WHAT IS EXPECTED:
Duplicate the following data line for line, with no changes.

Collected data entries:
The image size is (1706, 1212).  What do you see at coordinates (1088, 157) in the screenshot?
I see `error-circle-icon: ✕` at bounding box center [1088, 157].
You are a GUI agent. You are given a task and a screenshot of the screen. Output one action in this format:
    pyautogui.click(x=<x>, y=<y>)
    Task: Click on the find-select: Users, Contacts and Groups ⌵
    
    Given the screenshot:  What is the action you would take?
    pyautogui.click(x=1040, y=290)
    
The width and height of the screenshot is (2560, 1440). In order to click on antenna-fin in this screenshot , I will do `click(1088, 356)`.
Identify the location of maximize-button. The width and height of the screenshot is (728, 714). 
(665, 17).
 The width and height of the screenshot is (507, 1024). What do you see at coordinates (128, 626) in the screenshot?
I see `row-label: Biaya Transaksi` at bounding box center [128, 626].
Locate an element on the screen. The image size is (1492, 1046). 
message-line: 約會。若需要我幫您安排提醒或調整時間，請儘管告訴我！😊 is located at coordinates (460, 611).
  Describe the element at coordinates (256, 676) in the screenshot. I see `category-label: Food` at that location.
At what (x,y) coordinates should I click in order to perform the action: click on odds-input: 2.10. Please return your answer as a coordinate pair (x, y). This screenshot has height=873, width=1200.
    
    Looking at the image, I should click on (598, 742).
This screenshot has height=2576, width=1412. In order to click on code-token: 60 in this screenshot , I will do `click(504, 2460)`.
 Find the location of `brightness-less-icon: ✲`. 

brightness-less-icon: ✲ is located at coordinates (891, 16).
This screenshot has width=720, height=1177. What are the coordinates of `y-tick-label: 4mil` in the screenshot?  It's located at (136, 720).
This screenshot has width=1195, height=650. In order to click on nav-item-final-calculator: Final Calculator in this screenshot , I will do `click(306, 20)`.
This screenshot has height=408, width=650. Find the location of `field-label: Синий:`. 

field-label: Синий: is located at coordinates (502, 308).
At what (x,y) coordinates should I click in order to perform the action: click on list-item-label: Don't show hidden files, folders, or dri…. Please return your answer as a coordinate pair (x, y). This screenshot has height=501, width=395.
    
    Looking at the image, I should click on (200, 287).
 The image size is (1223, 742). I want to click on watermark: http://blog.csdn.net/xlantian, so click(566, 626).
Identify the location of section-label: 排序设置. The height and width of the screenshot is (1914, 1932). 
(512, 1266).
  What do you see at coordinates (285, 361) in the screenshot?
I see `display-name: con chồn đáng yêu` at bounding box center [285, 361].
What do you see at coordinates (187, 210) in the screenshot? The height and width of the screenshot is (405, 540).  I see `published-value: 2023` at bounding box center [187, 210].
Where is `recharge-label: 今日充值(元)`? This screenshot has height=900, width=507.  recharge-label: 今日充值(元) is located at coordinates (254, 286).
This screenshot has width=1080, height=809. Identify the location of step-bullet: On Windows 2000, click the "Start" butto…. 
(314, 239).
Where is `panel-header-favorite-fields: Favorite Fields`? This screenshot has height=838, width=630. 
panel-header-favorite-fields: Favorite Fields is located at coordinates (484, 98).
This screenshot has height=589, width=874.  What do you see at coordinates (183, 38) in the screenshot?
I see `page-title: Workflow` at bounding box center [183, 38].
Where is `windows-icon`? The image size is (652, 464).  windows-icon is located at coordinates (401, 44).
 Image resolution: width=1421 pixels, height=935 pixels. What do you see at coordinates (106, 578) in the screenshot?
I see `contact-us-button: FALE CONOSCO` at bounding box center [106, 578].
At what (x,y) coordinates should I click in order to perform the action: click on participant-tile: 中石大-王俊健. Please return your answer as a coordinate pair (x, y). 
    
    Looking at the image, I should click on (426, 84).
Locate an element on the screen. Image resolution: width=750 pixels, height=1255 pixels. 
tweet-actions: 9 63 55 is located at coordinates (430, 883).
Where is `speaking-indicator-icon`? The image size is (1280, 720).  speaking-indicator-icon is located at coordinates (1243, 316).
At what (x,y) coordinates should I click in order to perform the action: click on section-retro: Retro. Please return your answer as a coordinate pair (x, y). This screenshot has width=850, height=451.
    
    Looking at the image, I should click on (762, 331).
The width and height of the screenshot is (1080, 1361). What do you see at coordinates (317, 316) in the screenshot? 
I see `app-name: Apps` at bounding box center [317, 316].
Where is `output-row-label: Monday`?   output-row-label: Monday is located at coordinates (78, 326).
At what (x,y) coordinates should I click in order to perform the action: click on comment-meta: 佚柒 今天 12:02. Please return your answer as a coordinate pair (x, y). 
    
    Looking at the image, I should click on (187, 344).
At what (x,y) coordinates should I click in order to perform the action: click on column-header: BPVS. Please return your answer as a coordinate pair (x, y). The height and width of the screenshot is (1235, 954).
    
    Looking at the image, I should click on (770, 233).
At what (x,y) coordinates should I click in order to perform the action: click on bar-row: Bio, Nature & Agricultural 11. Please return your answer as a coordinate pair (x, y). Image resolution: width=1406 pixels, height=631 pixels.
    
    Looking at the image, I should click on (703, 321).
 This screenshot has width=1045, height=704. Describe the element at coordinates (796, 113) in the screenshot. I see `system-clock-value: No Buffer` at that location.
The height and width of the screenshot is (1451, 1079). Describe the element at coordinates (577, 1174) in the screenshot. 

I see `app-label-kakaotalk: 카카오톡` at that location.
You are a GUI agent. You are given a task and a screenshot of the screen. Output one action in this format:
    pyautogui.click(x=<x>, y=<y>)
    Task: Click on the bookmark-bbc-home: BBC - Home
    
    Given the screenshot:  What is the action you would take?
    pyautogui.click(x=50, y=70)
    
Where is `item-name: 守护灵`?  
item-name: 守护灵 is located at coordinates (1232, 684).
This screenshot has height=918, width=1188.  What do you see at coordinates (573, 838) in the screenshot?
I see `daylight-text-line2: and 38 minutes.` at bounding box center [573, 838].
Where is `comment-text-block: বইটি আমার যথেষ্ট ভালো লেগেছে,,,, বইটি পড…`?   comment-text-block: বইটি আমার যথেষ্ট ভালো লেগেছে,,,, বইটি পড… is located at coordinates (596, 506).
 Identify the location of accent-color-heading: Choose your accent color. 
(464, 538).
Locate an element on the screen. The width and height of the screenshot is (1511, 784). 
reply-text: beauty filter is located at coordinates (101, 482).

ANSWER BELOW:
The image size is (1706, 1212).  What do you see at coordinates (1088, 157) in the screenshot?
I see `error-circle-icon: ✕` at bounding box center [1088, 157].
You are a GUI agent. You are given a task and a screenshot of the screen. Output one action in this format:
    pyautogui.click(x=<x>, y=<y>)
    Task: Click on the find-select: Users, Contacts and Groups ⌵
    
    Given the screenshot:  What is the action you would take?
    pyautogui.click(x=1040, y=290)
    
The width and height of the screenshot is (2560, 1440). In order to click on antenna-fin in this screenshot , I will do `click(1088, 356)`.
Identify the location of maximize-button. The width and height of the screenshot is (728, 714). 
(665, 17).
 The width and height of the screenshot is (507, 1024). What do you see at coordinates (128, 626) in the screenshot?
I see `row-label: Biaya Transaksi` at bounding box center [128, 626].
Locate an element on the screen. The image size is (1492, 1046). 
message-line: 約會。若需要我幫您安排提醒或調整時間，請儘管告訴我！😊 is located at coordinates (460, 611).
  Describe the element at coordinates (256, 676) in the screenshot. I see `category-label: Food` at that location.
At what (x,y) coordinates should I click in order to perform the action: click on odds-input: 2.10. Please return your answer as a coordinate pair (x, y). This screenshot has height=873, width=1200.
    
    Looking at the image, I should click on (598, 742).
This screenshot has height=2576, width=1412. In order to click on code-token: 60 in this screenshot , I will do `click(504, 2460)`.
 Find the location of `brightness-less-icon: ✲`. 

brightness-less-icon: ✲ is located at coordinates (891, 16).
This screenshot has width=720, height=1177. What are the coordinates of `y-tick-label: 4mil` in the screenshot?  It's located at (136, 720).
This screenshot has width=1195, height=650. In order to click on nav-item-final-calculator: Final Calculator in this screenshot , I will do `click(306, 20)`.
This screenshot has height=408, width=650. Find the location of `field-label: Синий:`. 

field-label: Синий: is located at coordinates (502, 308).
At what (x,y) coordinates should I click in order to perform the action: click on list-item-label: Don't show hidden files, folders, or dri…. Please return your answer as a coordinate pair (x, y). This screenshot has height=501, width=395.
    
    Looking at the image, I should click on (200, 287).
 The image size is (1223, 742). I want to click on watermark: http://blog.csdn.net/xlantian, so click(566, 626).
Identify the location of section-label: 排序设置. The height and width of the screenshot is (1914, 1932). 
(512, 1266).
  What do you see at coordinates (285, 361) in the screenshot?
I see `display-name: con chồn đáng yêu` at bounding box center [285, 361].
What do you see at coordinates (187, 210) in the screenshot? The height and width of the screenshot is (405, 540).  I see `published-value: 2023` at bounding box center [187, 210].
Where is `recharge-label: 今日充值(元)`? This screenshot has height=900, width=507.  recharge-label: 今日充值(元) is located at coordinates (254, 286).
This screenshot has width=1080, height=809. Identify the location of step-bullet: On Windows 2000, click the "Start" butto…. 
(314, 239).
Where is `panel-header-favorite-fields: Favorite Fields`? This screenshot has height=838, width=630. 
panel-header-favorite-fields: Favorite Fields is located at coordinates (484, 98).
This screenshot has height=589, width=874.  What do you see at coordinates (183, 38) in the screenshot?
I see `page-title: Workflow` at bounding box center [183, 38].
Where is `windows-icon`? The image size is (652, 464).  windows-icon is located at coordinates (401, 44).
 Image resolution: width=1421 pixels, height=935 pixels. What do you see at coordinates (106, 578) in the screenshot?
I see `contact-us-button: FALE CONOSCO` at bounding box center [106, 578].
At what (x,y) coordinates should I click in order to perform the action: click on participant-tile: 中石大-王俊健. Please return your answer as a coordinate pair (x, y). 
    
    Looking at the image, I should click on (426, 84).
Locate an element on the screen. Image resolution: width=750 pixels, height=1255 pixels. 
tweet-actions: 9 63 55 is located at coordinates (430, 883).
Where is `speaking-indicator-icon`? The image size is (1280, 720).  speaking-indicator-icon is located at coordinates (1243, 316).
At what (x,y) coordinates should I click in order to perform the action: click on section-retro: Retro. Please return your answer as a coordinate pair (x, y). This screenshot has width=850, height=451.
    
    Looking at the image, I should click on (762, 331).
The width and height of the screenshot is (1080, 1361). What do you see at coordinates (317, 316) in the screenshot? 
I see `app-name: Apps` at bounding box center [317, 316].
Where is `output-row-label: Monday`?   output-row-label: Monday is located at coordinates (78, 326).
At what (x,y) coordinates should I click in order to perform the action: click on comment-meta: 佚柒 今天 12:02. Please return your answer as a coordinate pair (x, y). 
    
    Looking at the image, I should click on (187, 344).
At what (x,y) coordinates should I click in order to perform the action: click on column-header: BPVS. Please return your answer as a coordinate pair (x, y). The height and width of the screenshot is (1235, 954).
    
    Looking at the image, I should click on (770, 233).
At what (x,y) coordinates should I click in order to perform the action: click on bar-row: Bio, Nature & Agricultural 11. Please return your answer as a coordinate pair (x, y). Image resolution: width=1406 pixels, height=631 pixels.
    
    Looking at the image, I should click on (703, 321).
 This screenshot has width=1045, height=704. Describe the element at coordinates (796, 113) in the screenshot. I see `system-clock-value: No Buffer` at that location.
The height and width of the screenshot is (1451, 1079). Describe the element at coordinates (577, 1174) in the screenshot. 

I see `app-label-kakaotalk: 카카오톡` at that location.
You are a GUI agent. You are given a task and a screenshot of the screen. Output one action in this format:
    pyautogui.click(x=<x>, y=<y>)
    Task: Click on the bookmark-bbc-home: BBC - Home
    
    Given the screenshot:  What is the action you would take?
    pyautogui.click(x=50, y=70)
    
Where is `item-name: 守护灵`?  
item-name: 守护灵 is located at coordinates (1232, 684).
This screenshot has height=918, width=1188.  What do you see at coordinates (573, 838) in the screenshot?
I see `daylight-text-line2: and 38 minutes.` at bounding box center [573, 838].
Where is `comment-text-block: বইটি আমার যথেষ্ট ভালো লেগেছে,,,, বইটি পড…`?   comment-text-block: বইটি আমার যথেষ্ট ভালো লেগেছে,,,, বইটি পড… is located at coordinates (596, 506).
 Identify the location of accent-color-heading: Choose your accent color. 
(464, 538).
Locate an element on the screen. The width and height of the screenshot is (1511, 784). 
reply-text: beauty filter is located at coordinates (101, 482).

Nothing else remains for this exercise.